PAGE EXCERPT:

Another very interesting and important part of Black and Blue is the character Rebus is tracking down, Johnny Bible. It appears that this serial killer is a copycat murderer based upon 1960s killer Bible John. The point here is that Bible John really existed and was never caught by the police. Rankin decided to work this urban-gothic story into Black and Blue (this is what Rankin was referring to with James Ellroy’s object lesson), thus adding a speculative but very thought-provoking sub-plot that would engage anyone remotely interested in the Bible John case.

EXTRACTED RECORDS:
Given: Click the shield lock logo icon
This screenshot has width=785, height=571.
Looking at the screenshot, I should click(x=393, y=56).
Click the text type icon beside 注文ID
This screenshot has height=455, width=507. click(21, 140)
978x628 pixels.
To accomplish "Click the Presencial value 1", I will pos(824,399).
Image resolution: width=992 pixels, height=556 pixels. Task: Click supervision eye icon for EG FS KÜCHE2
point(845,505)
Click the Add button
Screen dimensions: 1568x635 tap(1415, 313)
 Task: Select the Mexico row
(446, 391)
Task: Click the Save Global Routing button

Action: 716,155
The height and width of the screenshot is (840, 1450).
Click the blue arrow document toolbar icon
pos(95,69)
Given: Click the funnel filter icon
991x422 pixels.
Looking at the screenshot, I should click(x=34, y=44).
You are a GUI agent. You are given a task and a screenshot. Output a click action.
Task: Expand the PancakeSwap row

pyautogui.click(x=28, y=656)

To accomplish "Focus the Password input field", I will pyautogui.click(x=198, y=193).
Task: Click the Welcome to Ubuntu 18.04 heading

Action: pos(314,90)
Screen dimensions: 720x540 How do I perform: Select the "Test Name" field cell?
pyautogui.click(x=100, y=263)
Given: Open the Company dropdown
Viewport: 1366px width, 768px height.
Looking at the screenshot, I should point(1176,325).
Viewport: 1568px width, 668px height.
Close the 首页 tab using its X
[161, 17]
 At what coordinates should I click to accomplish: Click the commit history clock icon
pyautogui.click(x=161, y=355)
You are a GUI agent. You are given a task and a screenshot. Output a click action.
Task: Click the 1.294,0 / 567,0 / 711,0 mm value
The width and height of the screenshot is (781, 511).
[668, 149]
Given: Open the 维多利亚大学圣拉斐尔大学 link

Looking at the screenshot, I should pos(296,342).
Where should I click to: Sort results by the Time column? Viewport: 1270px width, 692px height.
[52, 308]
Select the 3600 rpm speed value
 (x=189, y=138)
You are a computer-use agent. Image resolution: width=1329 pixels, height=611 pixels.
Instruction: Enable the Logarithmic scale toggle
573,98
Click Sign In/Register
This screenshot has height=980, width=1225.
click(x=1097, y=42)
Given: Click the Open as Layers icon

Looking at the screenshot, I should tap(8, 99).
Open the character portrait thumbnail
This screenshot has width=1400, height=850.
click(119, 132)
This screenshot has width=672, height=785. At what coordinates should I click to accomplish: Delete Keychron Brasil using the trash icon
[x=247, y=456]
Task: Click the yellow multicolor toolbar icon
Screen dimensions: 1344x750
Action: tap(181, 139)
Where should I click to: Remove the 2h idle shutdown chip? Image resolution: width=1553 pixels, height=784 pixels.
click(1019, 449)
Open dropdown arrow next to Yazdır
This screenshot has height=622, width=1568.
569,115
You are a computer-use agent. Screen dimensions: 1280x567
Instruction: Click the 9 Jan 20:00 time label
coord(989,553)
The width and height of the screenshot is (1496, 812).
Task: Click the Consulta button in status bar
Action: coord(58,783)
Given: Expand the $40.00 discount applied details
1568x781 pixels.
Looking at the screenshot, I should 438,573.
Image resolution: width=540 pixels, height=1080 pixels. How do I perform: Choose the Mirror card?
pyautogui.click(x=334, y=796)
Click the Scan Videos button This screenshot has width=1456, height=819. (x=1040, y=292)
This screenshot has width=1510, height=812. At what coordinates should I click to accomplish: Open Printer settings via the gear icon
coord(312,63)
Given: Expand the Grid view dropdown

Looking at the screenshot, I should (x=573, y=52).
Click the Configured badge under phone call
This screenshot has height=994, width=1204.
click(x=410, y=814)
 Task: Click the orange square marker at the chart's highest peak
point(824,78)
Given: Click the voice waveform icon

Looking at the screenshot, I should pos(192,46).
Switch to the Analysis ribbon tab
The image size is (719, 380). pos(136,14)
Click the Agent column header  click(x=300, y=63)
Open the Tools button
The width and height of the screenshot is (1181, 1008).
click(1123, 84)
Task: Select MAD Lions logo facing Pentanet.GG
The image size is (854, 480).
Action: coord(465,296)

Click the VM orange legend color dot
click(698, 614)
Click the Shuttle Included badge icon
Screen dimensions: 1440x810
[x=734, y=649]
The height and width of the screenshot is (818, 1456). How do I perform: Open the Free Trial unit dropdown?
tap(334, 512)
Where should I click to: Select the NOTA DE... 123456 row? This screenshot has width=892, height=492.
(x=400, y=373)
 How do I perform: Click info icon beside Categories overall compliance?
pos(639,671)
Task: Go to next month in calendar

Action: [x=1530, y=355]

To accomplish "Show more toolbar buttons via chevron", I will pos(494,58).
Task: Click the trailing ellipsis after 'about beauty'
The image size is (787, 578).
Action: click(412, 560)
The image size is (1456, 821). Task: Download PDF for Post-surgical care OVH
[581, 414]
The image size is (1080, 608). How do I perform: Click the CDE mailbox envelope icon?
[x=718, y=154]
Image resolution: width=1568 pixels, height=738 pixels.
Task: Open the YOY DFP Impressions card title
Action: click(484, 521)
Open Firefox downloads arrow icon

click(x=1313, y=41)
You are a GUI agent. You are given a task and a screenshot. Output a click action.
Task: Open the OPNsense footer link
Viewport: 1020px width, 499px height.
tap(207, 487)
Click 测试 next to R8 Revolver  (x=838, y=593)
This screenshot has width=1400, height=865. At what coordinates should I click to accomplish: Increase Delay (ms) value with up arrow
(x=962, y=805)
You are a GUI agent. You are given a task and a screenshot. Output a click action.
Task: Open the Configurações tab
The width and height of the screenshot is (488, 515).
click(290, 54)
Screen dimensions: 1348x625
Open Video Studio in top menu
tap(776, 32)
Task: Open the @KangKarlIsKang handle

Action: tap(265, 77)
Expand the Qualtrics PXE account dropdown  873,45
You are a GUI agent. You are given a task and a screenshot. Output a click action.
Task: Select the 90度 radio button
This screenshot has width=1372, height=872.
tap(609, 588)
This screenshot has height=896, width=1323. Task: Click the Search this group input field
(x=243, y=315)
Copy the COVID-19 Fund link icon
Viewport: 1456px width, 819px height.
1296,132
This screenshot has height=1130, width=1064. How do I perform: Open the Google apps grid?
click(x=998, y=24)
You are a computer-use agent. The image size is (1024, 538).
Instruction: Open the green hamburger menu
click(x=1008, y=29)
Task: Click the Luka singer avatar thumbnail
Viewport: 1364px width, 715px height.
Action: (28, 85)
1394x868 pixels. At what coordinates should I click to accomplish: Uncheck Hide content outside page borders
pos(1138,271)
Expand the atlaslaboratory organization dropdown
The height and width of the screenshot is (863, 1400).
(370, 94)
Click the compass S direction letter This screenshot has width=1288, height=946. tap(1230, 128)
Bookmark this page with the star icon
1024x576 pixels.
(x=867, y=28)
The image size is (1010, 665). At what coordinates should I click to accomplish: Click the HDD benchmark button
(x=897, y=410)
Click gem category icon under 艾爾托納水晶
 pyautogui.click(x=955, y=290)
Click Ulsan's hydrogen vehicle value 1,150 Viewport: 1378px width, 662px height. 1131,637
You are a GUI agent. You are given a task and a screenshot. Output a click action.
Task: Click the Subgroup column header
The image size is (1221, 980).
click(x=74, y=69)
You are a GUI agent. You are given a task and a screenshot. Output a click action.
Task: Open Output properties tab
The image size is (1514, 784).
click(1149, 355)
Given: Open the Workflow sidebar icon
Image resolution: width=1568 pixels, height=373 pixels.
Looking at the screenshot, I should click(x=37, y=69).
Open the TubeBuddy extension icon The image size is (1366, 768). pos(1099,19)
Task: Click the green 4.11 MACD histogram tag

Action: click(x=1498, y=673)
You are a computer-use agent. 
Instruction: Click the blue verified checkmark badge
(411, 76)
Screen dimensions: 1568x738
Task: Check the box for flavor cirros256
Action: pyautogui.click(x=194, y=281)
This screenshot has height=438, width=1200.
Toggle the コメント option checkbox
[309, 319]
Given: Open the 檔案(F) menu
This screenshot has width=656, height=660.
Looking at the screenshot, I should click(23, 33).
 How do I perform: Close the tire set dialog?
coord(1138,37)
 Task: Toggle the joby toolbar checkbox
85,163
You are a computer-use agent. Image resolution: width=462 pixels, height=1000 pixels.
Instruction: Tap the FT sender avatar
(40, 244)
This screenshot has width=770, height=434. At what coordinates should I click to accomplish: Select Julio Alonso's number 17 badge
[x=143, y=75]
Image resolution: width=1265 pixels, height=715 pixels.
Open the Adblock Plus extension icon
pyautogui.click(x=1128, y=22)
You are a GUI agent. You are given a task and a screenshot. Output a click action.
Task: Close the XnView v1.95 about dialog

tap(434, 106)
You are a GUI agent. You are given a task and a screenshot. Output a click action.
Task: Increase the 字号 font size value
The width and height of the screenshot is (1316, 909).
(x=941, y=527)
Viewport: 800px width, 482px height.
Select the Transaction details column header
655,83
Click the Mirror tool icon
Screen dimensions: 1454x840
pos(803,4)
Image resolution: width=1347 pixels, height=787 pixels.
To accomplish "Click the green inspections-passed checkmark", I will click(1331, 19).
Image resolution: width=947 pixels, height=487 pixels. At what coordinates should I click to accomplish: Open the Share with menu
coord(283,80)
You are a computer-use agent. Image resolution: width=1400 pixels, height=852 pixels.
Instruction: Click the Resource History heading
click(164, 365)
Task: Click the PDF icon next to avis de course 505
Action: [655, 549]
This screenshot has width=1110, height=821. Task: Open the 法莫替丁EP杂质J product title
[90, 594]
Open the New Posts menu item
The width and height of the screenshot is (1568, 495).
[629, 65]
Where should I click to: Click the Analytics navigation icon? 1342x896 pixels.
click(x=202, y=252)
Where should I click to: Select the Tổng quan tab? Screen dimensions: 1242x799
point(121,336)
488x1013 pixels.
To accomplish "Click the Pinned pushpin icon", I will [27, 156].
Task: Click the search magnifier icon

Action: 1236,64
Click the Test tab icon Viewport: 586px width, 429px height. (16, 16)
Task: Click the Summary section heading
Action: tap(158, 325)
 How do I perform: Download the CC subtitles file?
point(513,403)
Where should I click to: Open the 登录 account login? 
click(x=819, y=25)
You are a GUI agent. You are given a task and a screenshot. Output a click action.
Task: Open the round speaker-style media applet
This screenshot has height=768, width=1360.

PROBLEM REQUIREMENTS:
Repeat the Black and Blue passage above word for word, from "Another very interesting" to "Bible John case.".

TASK ANSWER:
Another very interesting and important part of Black and Blue is the character Rebus is tracking down, Johnny Bible. It appears that this serial killer is a copycat murderer based upon 1960s killer Bible John. The point here is that Bible John really existed and was never caught by the police. Rankin decided to work this urban-gothic story into Black and Blue (this is what Rankin was referring to with James Ellroy’s object lesson), thus adding a speculative but very thought-provoking sub-plot that would engage anyone remotely interested in the Bible John case.